Kushner is a San Francisco-based rabbi and highly-regarded author of numerous works of theology and spirituality, including HONEY FROM THE ROCK: An Introduction to Jewish Mysticism. In this novel he tries his hand for the first time at a full-length work of fiction. While the novel shows some of the weaknesses of a debut effort, chiefly in the depth of its characterization and occasionally wooden dialogue, its flaws are outweighed by the way in which it engagingly tackles the subject of divine and human love.

KABBALAH: A Love Story stitches together a series of interconnected narratives that range across more than eight centuries and transport the reader from 20th century New York to medieval Spain to Poland during the Holocaust.

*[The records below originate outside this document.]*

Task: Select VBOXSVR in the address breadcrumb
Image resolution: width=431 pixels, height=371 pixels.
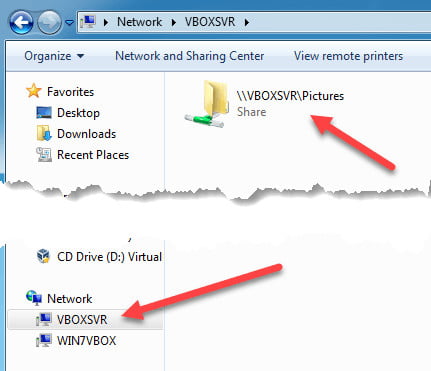Action: coord(210,22)
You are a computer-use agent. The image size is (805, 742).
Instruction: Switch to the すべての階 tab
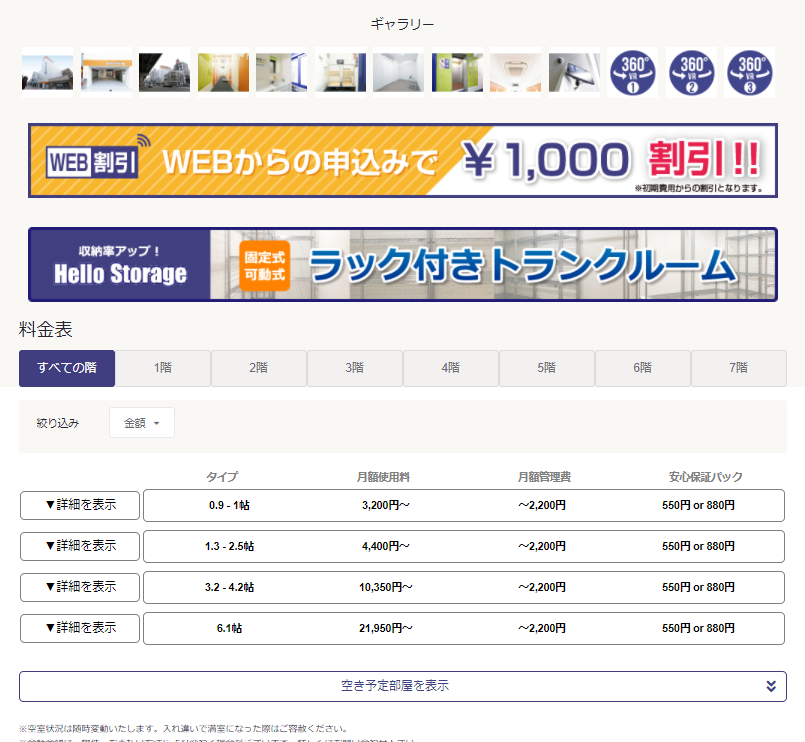coord(67,368)
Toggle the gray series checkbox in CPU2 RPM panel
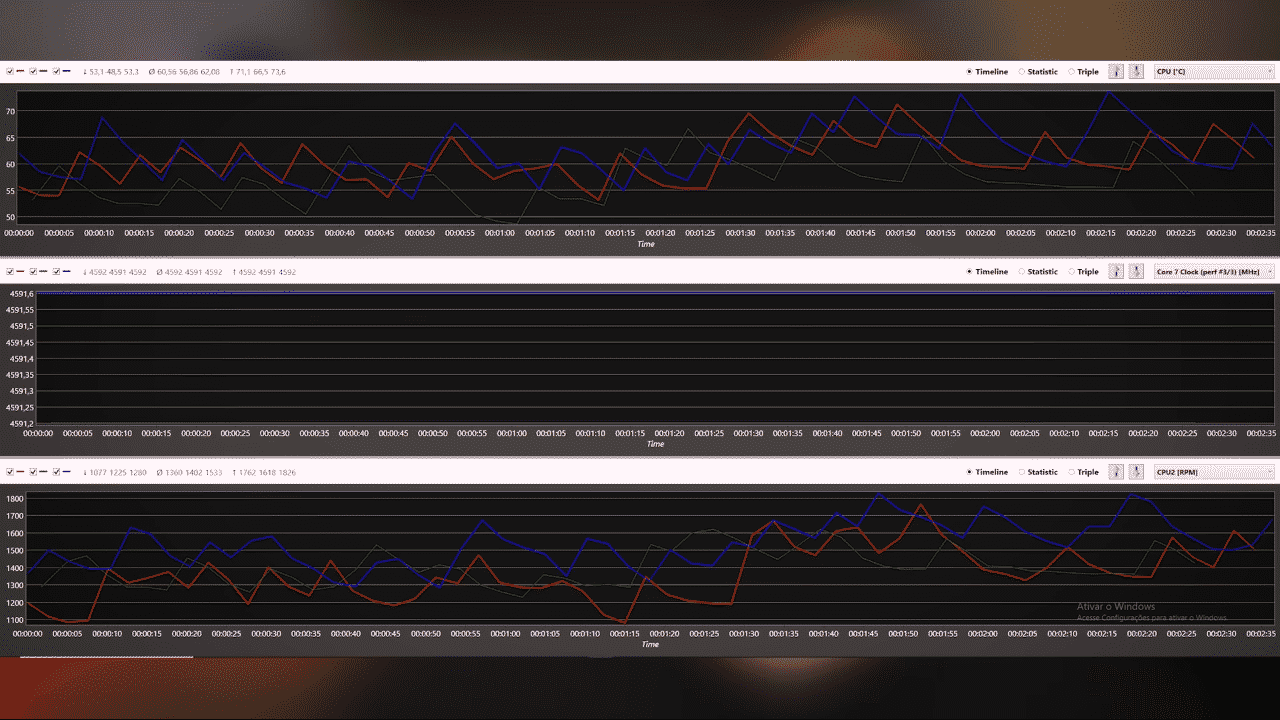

The main thread that links these tales is the story of Rabbi Kalman Stern, a congenial, if undistinguished, scholar of Jewish mysticism whose psychic scars from his first wife's decision to abandon him for another man early in their marriage have stunted his emotional life, preventing him from connecting with any other women.

In the binding of a 17th century edition of the Zohar, or The Book of Splendor, the preeminent text of Kabbalah --- casually obtained in a pile of discarded manuscripts on a trip to the Israeli city of Safed, one of the early centers of Kabbalistic teaching --- Rabbi Stern discovers a fragment of Aramaic text that will transform his life. The text refers to the "seed point of beginning" and the "mother-womb of being," concepts fundamental to the Kabbalistic view of creation. At the same time, it reads like a cryptic fragment of a love letter. The discovery launches Rabbi Stern on a quest to uncover the text's true meaning.

Rabbi Stern soon encounters Isabel Benveniste, a Columbia University astronomer specializing in cosmology, who shares his fascination with the origins of the universe. Damaged in her own way by the early death of her mother, Isabel slowly finds herself engaged by the Jewish scholar. Their exploration of complementary intellectual disciplines evolves into a genuine, if unlikely, affection.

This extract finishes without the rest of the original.